__To be done__
1 > In the Divvy bike ride analysis, which columns are used to group the data before the average ride length and number of rides are summarized?
2 > Carry on the Divvy bike ride analysis from its last line.

━━━━━ Document section ━━━━━

Now we are calcuating the highest no of rides according to day, month and season
divvy_bikes_consolidated <- divvy_bikes_processed %>%
group_by(member_casual,day_of_week,month_of_year,season_of_year) %>%
summarise(avg_ride_length = mean(ride_length), no_of_rides=n_distinct(ride_id))
## `summarise()` has grouped output by 'member_casual', 'day_of_week',
## 'month_of_year'. You can override using the `.groups` argument.
divvy_bikes_consolidated
## # A tibble: 168 × 6
## # Groups: member_casual, day_of_week, month_of_year [168]
## member_casual day_of_week month_of_year season_of_year avg_ride_length
## <chr> <chr> <dbl> <chr> <drtn>
## 1 casual Friday 1 Winter 18.39389 mins
## 2 casual Friday 2 Winter 24.85875 mins
## 3 casual Friday 3 Spring 22.73627 mins
## 4 casual Friday 4 Spring 22.24533 mins
## 5 casual Friday 5 Spring 26.87207 mins
## 6 casual Friday 6 Summer 28.07744 mins
## 7 casual Friday 7 Summer 27.84953 mins
## 8 casual Friday 8 Summer 36.09690 mins
## 9 casual Friday 9 Autumn 24.11483 mins
## 10 casual Friday 10 Autumn 20.73668 mins
## # ℹ 158 more rows
## # ℹ 1 more variable: no_of_rides <int>
Also, we can visualize each type of member that had the most number of rides according to the day, month and season.
max_no_of_rides_consolidated <- divvy_bikes_consolidated %>%
group_by(member_casual) %>%
slice_max(no_of_rides)

━━━━━ Listed entries ━━━━━

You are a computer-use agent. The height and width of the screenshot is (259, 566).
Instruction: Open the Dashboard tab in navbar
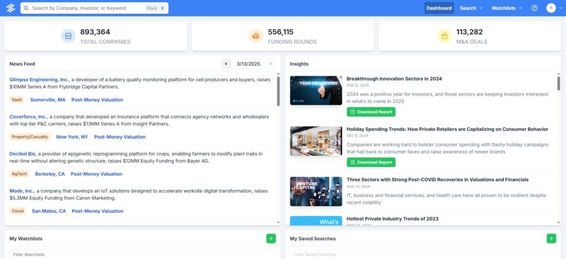pos(439,8)
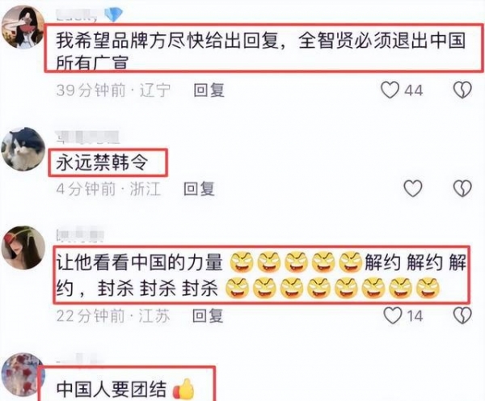Select the 解约 封杀 comment text
Viewport: 485px width, 401px height.
tap(261, 275)
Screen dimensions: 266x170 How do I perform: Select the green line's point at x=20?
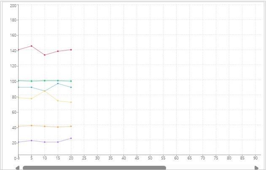(x=71, y=81)
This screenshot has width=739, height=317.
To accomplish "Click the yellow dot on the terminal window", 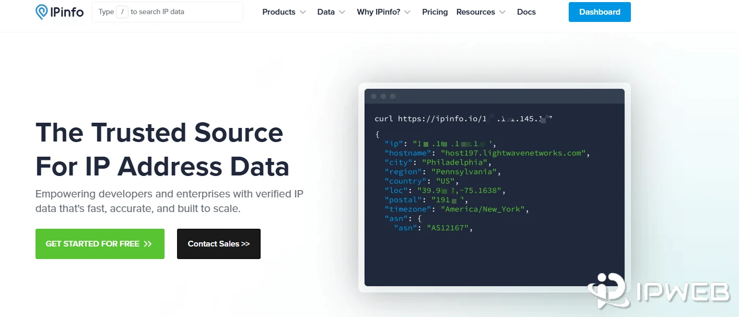I will (383, 96).
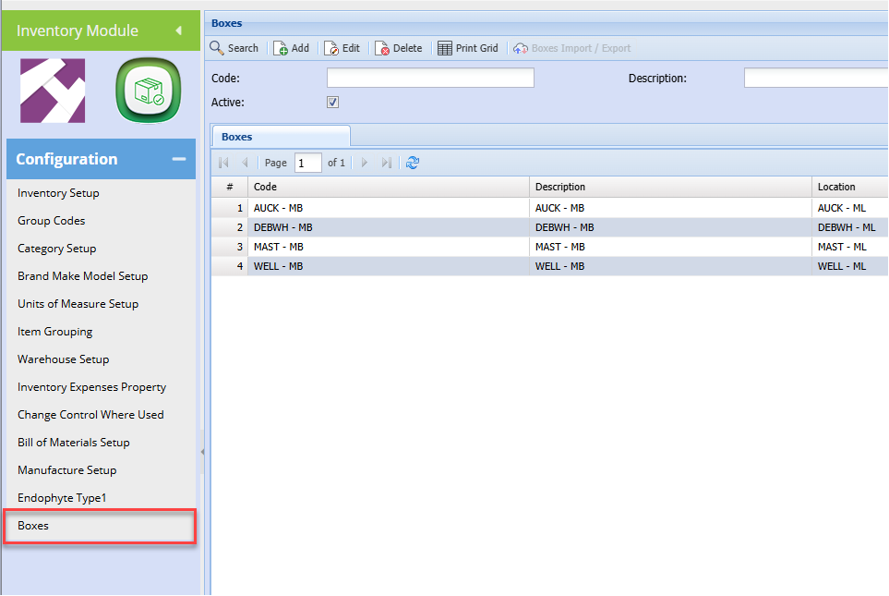Open Warehouse Setup from the configuration menu
The width and height of the screenshot is (889, 596).
(x=63, y=359)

━━━━━

__The replies__
1 > member_casual, day_of_week, month_of_year and season_of_year

2 >
max_no_of_rides_consolidated
## # A tibble: 2 × 6
## # Groups: member_casual [2]
## member_casual day_of_week month_of_year season_of_year avg_ride_length
## <chr> <chr> <dbl> <chr> <drtn>
## 1 casual Saturday 9 Autumn 28.16613 mins
## 2 member Tuesday 8 Summer 13.15050 mins
## # ℹ 1 more variable: no_of_rides <int>
The most rides for the casual riders occur in Autumn, on September, on a Saturday with 68408 rides.
The most rides for the member riders occur in Summer, on August, on a Tuesday with 82787 rides.
We need to present the visualization of the analysis we made so far.
divvy_bikes_week %>%
mutate(day_of_week = factor(day_of_week,levels=c('Sunday','Monday','Tuesday','Wednesday','Thursday','Friday','Saturday'))) %>%
ggplot(aes(x=day_of_week,y=no_of_rides, fill=member_casual)) +
geom_col(width=0.7,position = position_dodge(width=0.5)) +
ggtitle("Total trips by type of riders vs day of the week (Saturday)") +
theme(plot.title = element_text(hjust=0.5)) +
scale_y_continuous(labels=function(x) format(x,scientific=FALSE)) +
labs(fill= "Type of rider")
From the visualization we can say Wednesday is the day with more number of member riders and Saturday is the day with more number of casual riders.
So we understood than casual drivers make use of bikes during weekends, while member riders are busy during the week.
The busiest day of week for all riders is Saturday based on our analysis.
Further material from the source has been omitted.